___ Page extract ___

Orthopoxvirus Evolution: Automated Genome Annotation, Advanced Phylogeny and Analysis of Genome Plasticity

Poxviruses within the genus Orthopoxvirus (OPXV) exhibit significant zoonotic potential,
leading frequently to human spill-over infections. The natural reservoir for
the major Cowpox virus (CPXV) strains within OPXV is believed to be voles or
small rodents, which can be further supported by the findings of this thesis.
The OPXV-specific genome assembly pipeline OPVassembly and the genome
annotation pipeline OPVanno were implemented to conduct a comprehensive gene
content analysis and phylogenetic analysis. Both command-line tools were made
available at https://doi.org/10.5281/zenodo.10784666.
Out of 172 OPXV genomes that were (re-)annotated in this study, 41 CPXV
genomes provided by the National Reference Laboratory for Monkeypox (NRL) at
the Friedrich-Loeffler-Institute (FLI) were newly assembled and annotated. The
samples were collected from veterinary sources in Germany, England, Italy, Slovenia
and Lithuania as part of frequent rodent screenings or case studies from 2006 to
2020. 15 newly assembled genomes fell within the stable CPXV-Myodes clade containing
CPXV genomes that were predominantly sampled from Myodes glaerolus in
Germany between 2017 and 2020. Remarkably, the clade showed similarities with
New World poxviruses based on their gene conservation states. The large gene content
of both clades was distinct from CPXV-like 1 and 2. Overall, the gene content
analysis indicated that the genomic composition and macro-evolution of OPXV was
mainly driven by gene loss.
A set of 210 OPXV-specific orthologous gene groups was identified, which divided
further into 114 accessory genes and 96 core genes that were present in all 172
poxvirus genomes. For each core gene, a Maximum-Likelihood (ML) tree was computed
separately on the basis of DNA and AA. Three different topological distance
measures were compared against each other in a comprehensive tree space analysis.
The pairwise distances were computed on a set of 197 phylogenetic trees, including
two ML-trees, which were computed via concatenated DNA/AA alignment of the
core genes using a partitioning model. With respect to their topology, the DNA core
gene trees were found to form a denser cluster around the concatenated-alignment
tree than the AA gene trees. The concatenated alignment of 96 core genes, while
20,000 bp shorter than the estimated core genome length of 120,000 bp, presented a
methodically sound underlying approach. Among the set of core genes, the gene tree
of the large DNA polymerase protein OPG071 was found to approximate OPXV’s
phylogeny. The additional computation of a supernetwork based on five core genes
revealed further evidence of recombination between the major CPXV clades.

___

- [Problem set]
1. Name every country that the Orthopoxvirus abstract gives as a place where the samples were collected.
2. In the Orthopoxvirus abstract, which core gene's tree was found to approximate OPXV's phylogeny?

___ Record set ___

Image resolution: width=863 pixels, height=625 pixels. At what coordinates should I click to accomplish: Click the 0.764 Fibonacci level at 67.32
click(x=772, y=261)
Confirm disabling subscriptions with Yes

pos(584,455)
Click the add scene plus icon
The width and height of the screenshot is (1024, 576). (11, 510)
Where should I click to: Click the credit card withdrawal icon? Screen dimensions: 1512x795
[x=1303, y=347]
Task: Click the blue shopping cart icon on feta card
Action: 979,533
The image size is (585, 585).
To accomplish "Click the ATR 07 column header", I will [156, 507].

___

- [Answers by task]
1. Germany, England, Italy, Slovenia, Lithuania

2. OPG071, the gene of the large DNA polymerase protein.